Despite her own creativity, which certainly had the support of her husband, Elizabeth Gaskell, when questioned by a young writer, insisted that a woman’s first duty was to husband and family. Friends recollected her carrying out her early career while conducting household activities. Later, however, she often went traveling alone or with her daughters but—except for jaunts to a beloved vacation spot near Manchester—never with her husband. The traveling periods gave her isolation for writing, suggesting that her own practice ran counter to her advice.
Enid L. Duthie has found in Gaskell’s fiction a strong interest in natural scenery, in country customs, crafts, and tales; a sympathy for conservative small towns, yet equally a concern for working men and women; a desire for practical knowledge to enhance living; a focus on the family as the stable social unit where affections are close but able, on occasion, to extend to others in need; and an insistence that violence is futile, the human condition precarious, faith necessary. John McVeagh sees Gaskell as insisting that absolute judgments become meaningless when related to concrete human situations requiring compromise. In Gaskell’s treatment of the laboring element, Calder sees her as avoiding the duality of other portrayers of working-class families—sympathetic yet condescending—and refers to Gaskell as one of the few major Victorian writers showing marriage from a woman’s viewpoint and not simply as an escape, a bid for social status, or a profitable contract.
Gaskell has been praised for her concrete presentation of social milieus, in the spirit of seventeenth century Dutch genre painters, and her gift for recording the relationship between work and home and between husbands and wives is a special one. Spacks refers to a “steady integrity of observation” and “penetrating accuracy,” especially as Gaskell draws, tacitly, the analogy between the plight of women in their dependence and that of workers in relation to their employers.
Gaskell’s dilemma for a feminist such as Showalter lies in Victorian expectations of feminine domesticity and marriage as an end to intellectual creativity. Gaskell herself surmounted the problem, but her characters find it a difficult challenge. Spacks points out that Margaret Hale, Gaskell’s greatest heroine, from North and South, tries to mediate between an impoverished working class that really does respect its own labor and an enlightened upper-class self-interest that enjoys emotional and cultural richness. In the end, however, Margaret must inherit property as a defense for her own introspective feeling and the diminution of her former social vitality. It is her way of surviving in a materialistic world.
The titular heroine of Mary Barton has a true lover, Jem Wilson, and a potential seducer, Henry Carson, son of a textile mill owner. The love interest is established as the background for a social problem that Gaskell treats with historical accuracy. John Barton, Mary’s father, aware of the sufferings of his fellow mill workers during a lockout by the employers, is enraged by the death of the wife of his friend, Davenport, while the masters enjoy leisure, modernize their mills, and keep up profits by using scabs and decreasing wages when they reopen.

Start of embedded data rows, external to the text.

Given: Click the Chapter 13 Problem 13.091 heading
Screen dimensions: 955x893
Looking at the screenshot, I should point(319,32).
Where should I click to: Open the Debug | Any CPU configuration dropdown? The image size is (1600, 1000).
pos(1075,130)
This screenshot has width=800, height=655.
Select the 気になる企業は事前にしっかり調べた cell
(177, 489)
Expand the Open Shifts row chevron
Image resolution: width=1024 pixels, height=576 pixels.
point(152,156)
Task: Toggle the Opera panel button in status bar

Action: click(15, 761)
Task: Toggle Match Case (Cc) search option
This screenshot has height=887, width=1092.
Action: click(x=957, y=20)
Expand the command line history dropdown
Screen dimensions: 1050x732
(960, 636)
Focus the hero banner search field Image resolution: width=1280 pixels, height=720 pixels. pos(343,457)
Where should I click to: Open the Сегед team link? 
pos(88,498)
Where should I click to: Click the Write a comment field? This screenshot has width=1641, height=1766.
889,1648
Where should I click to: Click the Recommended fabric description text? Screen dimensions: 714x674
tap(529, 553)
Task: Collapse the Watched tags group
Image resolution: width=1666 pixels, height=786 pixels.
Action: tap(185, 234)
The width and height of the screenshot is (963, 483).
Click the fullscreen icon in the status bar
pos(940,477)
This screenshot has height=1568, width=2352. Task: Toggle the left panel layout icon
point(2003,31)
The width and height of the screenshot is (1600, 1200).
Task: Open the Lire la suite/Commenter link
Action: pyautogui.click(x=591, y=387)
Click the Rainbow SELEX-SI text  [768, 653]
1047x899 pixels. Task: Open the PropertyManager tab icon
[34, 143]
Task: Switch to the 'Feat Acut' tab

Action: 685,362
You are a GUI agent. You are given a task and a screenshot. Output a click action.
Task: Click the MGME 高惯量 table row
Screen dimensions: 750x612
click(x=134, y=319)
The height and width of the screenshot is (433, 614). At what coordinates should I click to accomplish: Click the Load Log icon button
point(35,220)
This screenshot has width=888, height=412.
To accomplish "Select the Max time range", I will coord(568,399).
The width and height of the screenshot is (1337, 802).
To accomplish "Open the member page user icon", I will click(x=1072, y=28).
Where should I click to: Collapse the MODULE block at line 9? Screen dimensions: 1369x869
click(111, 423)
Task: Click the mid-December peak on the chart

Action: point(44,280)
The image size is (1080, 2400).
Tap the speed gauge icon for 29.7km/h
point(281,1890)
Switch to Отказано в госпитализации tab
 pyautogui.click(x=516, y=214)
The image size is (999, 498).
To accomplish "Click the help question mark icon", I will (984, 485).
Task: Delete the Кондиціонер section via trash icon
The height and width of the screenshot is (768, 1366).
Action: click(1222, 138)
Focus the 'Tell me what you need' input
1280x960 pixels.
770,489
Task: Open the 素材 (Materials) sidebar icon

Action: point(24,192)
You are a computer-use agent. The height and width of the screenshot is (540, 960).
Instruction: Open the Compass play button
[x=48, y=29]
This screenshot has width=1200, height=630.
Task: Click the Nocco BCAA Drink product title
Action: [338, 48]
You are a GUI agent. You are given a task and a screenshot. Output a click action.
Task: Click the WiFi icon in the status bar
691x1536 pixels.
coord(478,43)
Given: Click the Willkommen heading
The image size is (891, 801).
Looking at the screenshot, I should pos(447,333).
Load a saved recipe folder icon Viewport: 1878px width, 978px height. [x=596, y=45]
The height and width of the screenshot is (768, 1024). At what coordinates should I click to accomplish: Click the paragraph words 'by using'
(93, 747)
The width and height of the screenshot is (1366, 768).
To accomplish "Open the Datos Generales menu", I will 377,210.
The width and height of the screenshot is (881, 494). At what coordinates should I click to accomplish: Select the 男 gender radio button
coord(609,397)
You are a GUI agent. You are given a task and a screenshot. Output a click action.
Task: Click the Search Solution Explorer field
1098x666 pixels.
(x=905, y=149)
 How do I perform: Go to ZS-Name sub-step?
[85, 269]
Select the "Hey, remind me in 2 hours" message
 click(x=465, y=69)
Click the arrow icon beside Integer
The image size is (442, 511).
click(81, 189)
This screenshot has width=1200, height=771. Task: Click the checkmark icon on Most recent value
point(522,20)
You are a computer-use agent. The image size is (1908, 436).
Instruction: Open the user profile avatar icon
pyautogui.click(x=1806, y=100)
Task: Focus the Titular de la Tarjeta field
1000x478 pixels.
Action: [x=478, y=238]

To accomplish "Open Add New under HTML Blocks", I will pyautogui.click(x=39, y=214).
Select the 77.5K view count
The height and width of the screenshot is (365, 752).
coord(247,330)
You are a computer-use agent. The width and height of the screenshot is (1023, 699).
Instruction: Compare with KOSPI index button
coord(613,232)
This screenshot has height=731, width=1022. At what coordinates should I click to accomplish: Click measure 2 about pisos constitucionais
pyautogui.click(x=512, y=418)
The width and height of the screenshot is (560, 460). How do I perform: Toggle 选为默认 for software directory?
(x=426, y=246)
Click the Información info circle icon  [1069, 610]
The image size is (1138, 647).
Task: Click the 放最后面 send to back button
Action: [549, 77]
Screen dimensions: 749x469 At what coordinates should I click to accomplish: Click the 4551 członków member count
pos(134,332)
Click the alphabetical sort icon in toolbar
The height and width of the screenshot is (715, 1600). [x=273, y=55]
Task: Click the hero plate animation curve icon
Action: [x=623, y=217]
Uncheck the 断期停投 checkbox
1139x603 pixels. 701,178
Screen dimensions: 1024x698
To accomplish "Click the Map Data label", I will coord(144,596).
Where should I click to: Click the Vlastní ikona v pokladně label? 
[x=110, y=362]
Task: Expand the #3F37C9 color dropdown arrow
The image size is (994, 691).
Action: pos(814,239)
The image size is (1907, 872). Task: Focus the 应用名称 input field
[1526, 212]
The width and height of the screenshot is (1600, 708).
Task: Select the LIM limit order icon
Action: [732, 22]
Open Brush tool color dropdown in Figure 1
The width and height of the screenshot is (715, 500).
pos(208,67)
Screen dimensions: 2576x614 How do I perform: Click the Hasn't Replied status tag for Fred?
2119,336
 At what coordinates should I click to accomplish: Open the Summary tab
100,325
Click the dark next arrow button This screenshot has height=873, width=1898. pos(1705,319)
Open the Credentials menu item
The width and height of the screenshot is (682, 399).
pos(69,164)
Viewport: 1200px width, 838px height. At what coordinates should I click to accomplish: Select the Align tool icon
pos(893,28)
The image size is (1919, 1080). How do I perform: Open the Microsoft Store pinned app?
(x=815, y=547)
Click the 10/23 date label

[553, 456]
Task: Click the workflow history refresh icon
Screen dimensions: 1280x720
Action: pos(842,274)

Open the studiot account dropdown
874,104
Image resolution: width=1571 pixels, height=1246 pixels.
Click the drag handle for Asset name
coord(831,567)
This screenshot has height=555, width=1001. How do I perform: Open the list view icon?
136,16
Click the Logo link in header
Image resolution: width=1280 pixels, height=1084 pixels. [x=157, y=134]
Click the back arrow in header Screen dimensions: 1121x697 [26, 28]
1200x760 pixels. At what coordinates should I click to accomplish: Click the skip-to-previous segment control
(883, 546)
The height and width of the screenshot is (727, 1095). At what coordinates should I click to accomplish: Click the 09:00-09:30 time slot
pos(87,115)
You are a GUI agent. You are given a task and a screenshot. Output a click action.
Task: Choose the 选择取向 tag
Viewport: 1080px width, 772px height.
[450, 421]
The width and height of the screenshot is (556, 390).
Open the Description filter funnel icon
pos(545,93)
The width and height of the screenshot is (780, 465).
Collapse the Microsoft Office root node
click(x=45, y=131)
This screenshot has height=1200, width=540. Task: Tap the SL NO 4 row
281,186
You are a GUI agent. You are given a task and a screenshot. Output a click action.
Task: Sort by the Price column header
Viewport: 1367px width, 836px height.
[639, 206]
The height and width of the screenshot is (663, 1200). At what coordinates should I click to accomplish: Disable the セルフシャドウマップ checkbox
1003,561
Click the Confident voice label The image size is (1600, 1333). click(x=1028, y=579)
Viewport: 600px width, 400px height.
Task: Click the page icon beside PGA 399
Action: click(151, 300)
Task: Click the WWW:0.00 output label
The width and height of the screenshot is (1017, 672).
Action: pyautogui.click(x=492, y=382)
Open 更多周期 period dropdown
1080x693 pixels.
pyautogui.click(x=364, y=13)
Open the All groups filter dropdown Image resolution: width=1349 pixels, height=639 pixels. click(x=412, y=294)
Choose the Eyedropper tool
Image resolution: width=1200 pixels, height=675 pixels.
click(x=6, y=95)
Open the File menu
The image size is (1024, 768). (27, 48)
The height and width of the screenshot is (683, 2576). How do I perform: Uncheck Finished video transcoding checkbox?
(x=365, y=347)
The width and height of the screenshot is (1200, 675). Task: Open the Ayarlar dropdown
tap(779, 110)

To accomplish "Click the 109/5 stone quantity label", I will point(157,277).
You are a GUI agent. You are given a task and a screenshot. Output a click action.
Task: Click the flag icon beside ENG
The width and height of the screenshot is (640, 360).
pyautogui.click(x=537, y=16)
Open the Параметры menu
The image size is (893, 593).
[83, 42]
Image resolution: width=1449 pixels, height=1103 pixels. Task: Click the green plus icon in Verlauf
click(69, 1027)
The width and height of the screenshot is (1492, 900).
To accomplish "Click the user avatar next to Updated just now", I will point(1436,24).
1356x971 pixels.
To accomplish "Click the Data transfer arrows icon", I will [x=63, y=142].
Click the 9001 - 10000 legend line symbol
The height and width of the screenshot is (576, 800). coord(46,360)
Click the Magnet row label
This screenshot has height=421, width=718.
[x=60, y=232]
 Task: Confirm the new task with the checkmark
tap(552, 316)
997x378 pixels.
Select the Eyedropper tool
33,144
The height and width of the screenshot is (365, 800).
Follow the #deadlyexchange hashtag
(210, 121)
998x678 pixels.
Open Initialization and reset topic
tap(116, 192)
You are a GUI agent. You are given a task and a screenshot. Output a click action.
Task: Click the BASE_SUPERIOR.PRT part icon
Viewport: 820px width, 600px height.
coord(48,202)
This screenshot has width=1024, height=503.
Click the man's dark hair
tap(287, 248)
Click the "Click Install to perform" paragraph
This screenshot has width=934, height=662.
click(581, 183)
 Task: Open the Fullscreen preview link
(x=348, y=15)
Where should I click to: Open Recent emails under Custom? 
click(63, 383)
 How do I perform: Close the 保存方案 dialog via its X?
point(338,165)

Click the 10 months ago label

Barton is hopeful that the workers will find redress for their grievances from a sympathetic parliament, to which the unionists will present the Chartist Petition. The charter is rejected, however, and the embittered workers are further incensed by Henry Carson’s casual caricature of the striking workers, which he passes around at a meeting of employers.
Carson is selected as the target of assassination, Barton being chosen to murder him. Jem is accused of the murder, and Mary faces a conflict, since she can clear Jem only by exposing her father. Though Jem’s acquittal makes this step unnecessary, the other workers shun him (a situation Gaskell borrowed from the true story of a former convict ostracized by those in the workplace), and he and Mary are forced to emigrate. Her father, still publicly innocent, confesses, somewhat implausibly, to Carson, Sr., and gains forgiveness. The solution to class conflict comes through mutual goodwill, recognition of wrongdoing, and restitution.
The heroine of Ruth, which takes issue with Victorian hostility toward the unmarried mother, is seduced among the romantic clouds and mountains of Wales. The idyllic moment turns to desperation when she is abandoned by her lover, Bellingham. A kindly, crippled Unitarian minister, Thurstan Benson, and his sister, Faith, take Ruth into their home and community, modeled on Knutsford, and deceive people about her condition to protect her reputation. The lie is the price of social respectability. Ruth’s discreet conduct from this point on gains her admittance to the mill-owning Bradshaw family as companion to their daughter, Jemima.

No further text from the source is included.